I piccoli paesi, così visti, adesso appaiono desiderabili. Al netto degli “scoraggiatori militanti”, la “forma del paese può essere la forma ideale per abitare il mondo”. “Bisogna che il paese non sia fatto solo dai paesani – ha spiegato Arminio in una bella intervista al Foglio – Dovrebbero abitarli anche persone con lo sguardo ventilato, aperto, affettuoso. (…) Ci vuole lo sguardo esterno, l’essere intimi ed estranei”.
“La luna e i calanchi” è stata una festa laica del sacro, piena di miracoli, tra cui la tranquilla passeggiata tra i calanchi, dove il maestro (elementare) Franco Arminio ha guidato, con il bastone da vecchio di paese e da pastore, un fiume di più di mille persone. In cima o in mezzo alle dure argille sono apparse figure epiche, con Tessuto Corporeo, Ilaria Carlucci e Alberto Cacopardi, con Amalia Franco, ha preso voce Pasolini con Lara Chiellino e altri artisti hanno camminato, suonato e cantato con gli erranti.
Aliano tutta, nel centro storico, è diventata un palcoscenico diffuso, aperto all’imprevisto. Come Dario Brunori (sas), primo tra gli agenti della letizia, che in piazza Panevino improvvisa con Livio e Manfredi e alla passeggiata fa de “La vita liquida” un inno al tramonto. Come Ambrogio Sparagna e Anna Rita Colaianni che guidano il pubblico nei canti popolari. E c’è Ivan Fantini che somministra cibo e poesia. Ci sono, nella controra, le improvvisazioni di musica popolare con la Ragnatela folk band. Per chi è stanco ci sono coccole alla Casa della Paesologia, con la Comunità Rncd-Clown e sognatori pratici.
Miracoli e apparizioni all’Anfiteatro affacciato sui calanchi. Il concerto di Brunori sas si tiene davanti ad una enorme scenografica luna piena tridimensionale e tra “La verità” e “Secondo me” si innalzano “Bella ciao” e “Briganti se more”. Miracoli come come Antonella Ruggiero che canta all’alba “Ti sento” e sembra che sia la sua voce a far nascere il sole sulla valle lunare della Lucania. Quasi miracolo è pure che Ulderico Pesce possa qui rappresentare “Petrolio”, scomodo monologo teatrale sulle trivellazioni lì in Lucania e le relative inchieste.
Tra i tanti altri protagonisti, è stato dato spazio, fuori programma, a giovani artisti, poeti, musicisti, cantanti che erano presenti alla festa.

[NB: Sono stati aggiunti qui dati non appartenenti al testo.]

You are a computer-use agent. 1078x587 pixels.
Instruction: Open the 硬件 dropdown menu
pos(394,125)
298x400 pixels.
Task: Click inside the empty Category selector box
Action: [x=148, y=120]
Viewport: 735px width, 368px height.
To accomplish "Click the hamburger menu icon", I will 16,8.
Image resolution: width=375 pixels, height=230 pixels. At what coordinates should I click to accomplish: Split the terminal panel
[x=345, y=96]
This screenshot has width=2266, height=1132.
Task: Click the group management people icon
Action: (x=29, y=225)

Resta il dubbio che i miracoli si possano ripetere. Il pubblico di “La luna e i calanchi” è in crescita, l’organizzazione è complessa, la pressione sul paese è molto forte, le risorse sono scarse. Il sindaco Luigi De Lorenzo e il presidente della Regione Basilicata Vito Bardi aprono qualche possibilità, certezze non ce ne sono. Terminato il festival, facendo un bilancio prettamente economico, prima di quello poetico, Arminio ha annotato che l’indotto per il paese e i dintorni è il doppio delle risorse pubbliche a disposizione.
L’indotto in letizia è certo maggiore e più duraturo, è seminato nelle anime. Ora “restano i canti”. Il poeta, con i suoi testi è un buon compagno di viaggio ed è di nuovo in giro per città e paesi l’Italia. “Adesso è il momento di alzarsi – scrive Arminio in “Terracarne” – e fare le cose in cui crediamo. Non dobbiamo riempirci la testa dei pensieri degli altri, dobbiamo raccontare i nostri”.